═══ TRECHO CITADO ═══
E quanto a sua experiência pessoal, como veio desembocar no estudo da cultura japonesa e dos animes?

O meu interesse pela cultura japonesa vem de muito tempo atrás, antes de eu vir para São Paulo até. Começou, com muitos da minha geração, durante a adolescência, ao assistir os animes que passavam na época na televisão e daí estendeu-se a outros aspetos da cultura nipônica. Mas foi quando vim para São Paulo que esse interesse cresceu exponencialmente e foi aqui também que tive oportunidade de conhecer muitas pessoas que me inspiraram a traçar o caminho que tracei até este momento. Um delas foi a Professora Michiko Okano, coordenadora do nosso grupo. Foi por ter freqüentado seu curso na USP que estou hoje estudando os animes de Miyazaki e outros aspetos da cultura japonesa.

E finalmente, qual é o seu Miyazaki favorito?
═══ MATERIAL DE ORIGEM ═══
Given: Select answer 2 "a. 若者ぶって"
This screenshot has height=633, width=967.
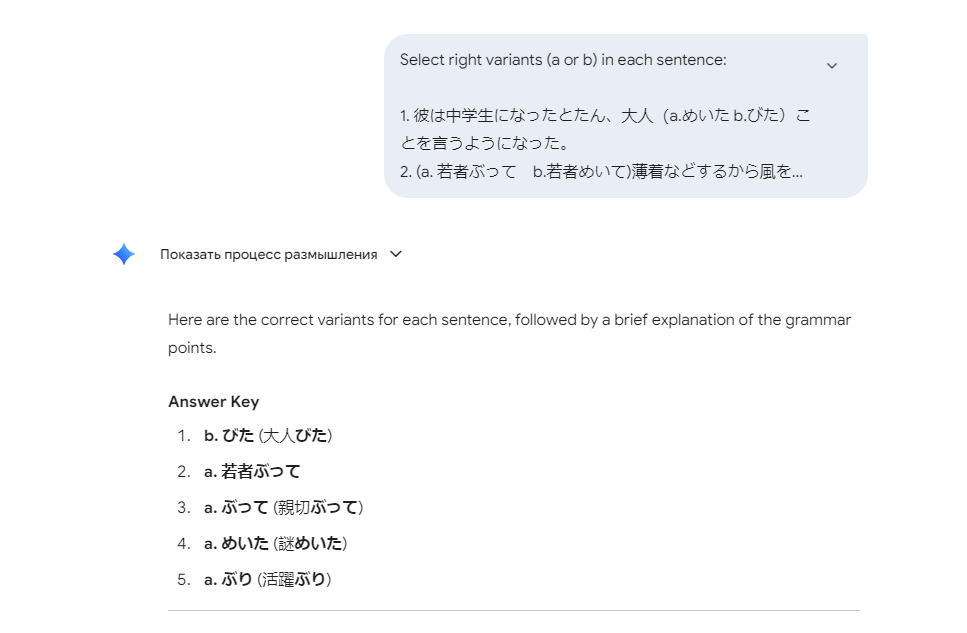Looking at the screenshot, I should (x=252, y=472).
═══
> _INSTRUÇÕES DA TAREFA_: Reproduza o trecho citado começando nas palavras "E quanto a sua" e parando depois de "seu Miyazaki favorito?". Substitua "adolescência" por "juventude".

> _RESULTADO DA TAREFA_:
E quanto a sua experiência pessoal, como veio desembocar no estudo da cultura japonesa e dos animes?

O meu interesse pela cultura japonesa vem de muito tempo atrás, antes de eu vir para São Paulo até. Começou, com muitos da minha geração, durante a juventude, ao assistir os animes que passavam na época na televisão e daí estendeu-se a outros aspetos da cultura nipônica. Mas foi quando vim para São Paulo que esse interesse cresceu exponencialmente e foi aqui também que tive oportunidade de conhecer muitas pessoas que me inspiraram a traçar o caminho que tracei até este momento. Um delas foi a Professora Michiko Okano, coordenadora do nosso grupo. Foi por ter freqüentado seu curso na USP que estou hoje estudando os animes de Miyazaki e outros aspetos da cultura japonesa.

E finalmente, qual é o seu Miyazaki favorito?